* Document excerpt:
==================================================
Yet, even among the top seven, there is surely to be some dispute. Babson College’s Olin Graduate School of Business, long known as a pioneer in the field of entrepreneurship, was ranked second. The University of Virginia’s Darden School and Dartmouth College’s Tuck School surprisingly came in third and fourth, respectively. No. 5 UCLA, No. 6 Berkeley and No 7 Wharton were next, before the first non-U.S. school on the list, IE Business School in Spain.

Overall, the FT list undervalues the entrepreneurship initiatives at some business schools, including Harvard Business School and MIT Sloan. Even worse, it completely ignores many schools, including Northwestern’s Kellogg School, Michigan’s Ross, and Indiana University’s Kelley School of Business, which frankly boast more robust programs in entrepreneurship than several of the schools that made the list.
==================================================
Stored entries
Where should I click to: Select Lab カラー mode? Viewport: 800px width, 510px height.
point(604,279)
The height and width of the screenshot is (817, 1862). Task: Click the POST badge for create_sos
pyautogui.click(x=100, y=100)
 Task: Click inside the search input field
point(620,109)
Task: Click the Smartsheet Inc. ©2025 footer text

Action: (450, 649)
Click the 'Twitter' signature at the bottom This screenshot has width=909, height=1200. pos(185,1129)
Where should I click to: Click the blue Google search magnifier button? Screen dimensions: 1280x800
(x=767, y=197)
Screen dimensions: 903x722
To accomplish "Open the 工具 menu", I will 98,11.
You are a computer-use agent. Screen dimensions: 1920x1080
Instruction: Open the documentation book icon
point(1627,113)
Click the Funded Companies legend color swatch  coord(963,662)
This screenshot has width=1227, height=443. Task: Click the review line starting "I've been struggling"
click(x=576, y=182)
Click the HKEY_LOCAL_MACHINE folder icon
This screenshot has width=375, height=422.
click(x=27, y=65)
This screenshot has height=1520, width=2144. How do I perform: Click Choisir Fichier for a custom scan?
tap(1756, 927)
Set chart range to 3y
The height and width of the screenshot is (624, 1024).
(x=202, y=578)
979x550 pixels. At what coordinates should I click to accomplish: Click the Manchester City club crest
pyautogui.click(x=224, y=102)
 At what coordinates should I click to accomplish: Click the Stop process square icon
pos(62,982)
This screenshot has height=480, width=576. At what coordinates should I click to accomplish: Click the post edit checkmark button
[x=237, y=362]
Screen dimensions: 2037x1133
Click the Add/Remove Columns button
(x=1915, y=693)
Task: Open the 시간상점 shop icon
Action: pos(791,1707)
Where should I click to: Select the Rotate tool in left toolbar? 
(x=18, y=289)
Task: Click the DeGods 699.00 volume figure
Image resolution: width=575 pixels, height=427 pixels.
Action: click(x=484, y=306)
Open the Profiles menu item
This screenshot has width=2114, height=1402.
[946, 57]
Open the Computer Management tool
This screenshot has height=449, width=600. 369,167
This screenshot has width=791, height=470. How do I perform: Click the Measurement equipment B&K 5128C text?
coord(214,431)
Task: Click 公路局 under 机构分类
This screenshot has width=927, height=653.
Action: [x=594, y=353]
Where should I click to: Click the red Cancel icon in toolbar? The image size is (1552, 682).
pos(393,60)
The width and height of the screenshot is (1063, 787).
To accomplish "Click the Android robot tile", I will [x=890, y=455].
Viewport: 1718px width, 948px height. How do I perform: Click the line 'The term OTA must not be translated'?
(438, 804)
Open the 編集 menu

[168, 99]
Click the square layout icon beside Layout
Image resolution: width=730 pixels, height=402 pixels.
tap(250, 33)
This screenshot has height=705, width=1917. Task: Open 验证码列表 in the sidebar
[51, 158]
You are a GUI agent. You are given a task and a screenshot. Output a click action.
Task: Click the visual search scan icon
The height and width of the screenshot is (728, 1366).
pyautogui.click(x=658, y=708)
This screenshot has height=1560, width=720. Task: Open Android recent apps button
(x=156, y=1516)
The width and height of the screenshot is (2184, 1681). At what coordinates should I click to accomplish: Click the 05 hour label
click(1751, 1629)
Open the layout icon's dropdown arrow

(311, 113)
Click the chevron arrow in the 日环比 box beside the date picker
==================================================
* Directions:
a) Answer these questions about the passage on the business school entrepreneurship ranking:
(i) Which school was ranked second?
(ii) What was the first non-U.S. school on the list, and in what country is it located?
(iii) Which two business schools are named as having entrepreneurship initiatives that the FT list undervalues?
b) Carry on the passage about the business school entrepreneurship ranking, picking up right after its final sentence.

* The answers:
a)
(i) Babson College's Olin Graduate School of Business
(ii) IE Business School, in Spain
(iii) Harvard Business School and MIT Sloan

b)
MANY EXCELLENT BUSINESS SCHOOLS FAIL TO MAKE THE FT LIST

In fact, it may very well be possible to compose a ranking of schools that are missing in action here that are among the world’s best in teaching entrepreneurship to MBAs. That list would include Carnegie Mellon in the field or robotics, Vanderbilt in healthcare, the University of Washington in software, Texas and Rice in energy and life sciences, and Washington University in all things tech. It’s possible they were excluded because the sample of alumni respondents was too thin: To be ranked, at least 15 alumni entrepreneurs at a school had to respond to the survey.

Like most rankings, this one also suffers from credibility-destroying volatility. This is only the second year the Financial Times has cobbled together a ranking of entrepreneurship at the world’s top business schools. The first list only ranked ten schools, but four of them, including the previously No. 3 University of San Diego, failed to make this second list. MIT Sloan, ranked second behind only Stanford last year, placed 11th this year. Babson, which was ranked eighth last year, shot up to second place now. Harvard, fifth in 2015, now finds itself 13th.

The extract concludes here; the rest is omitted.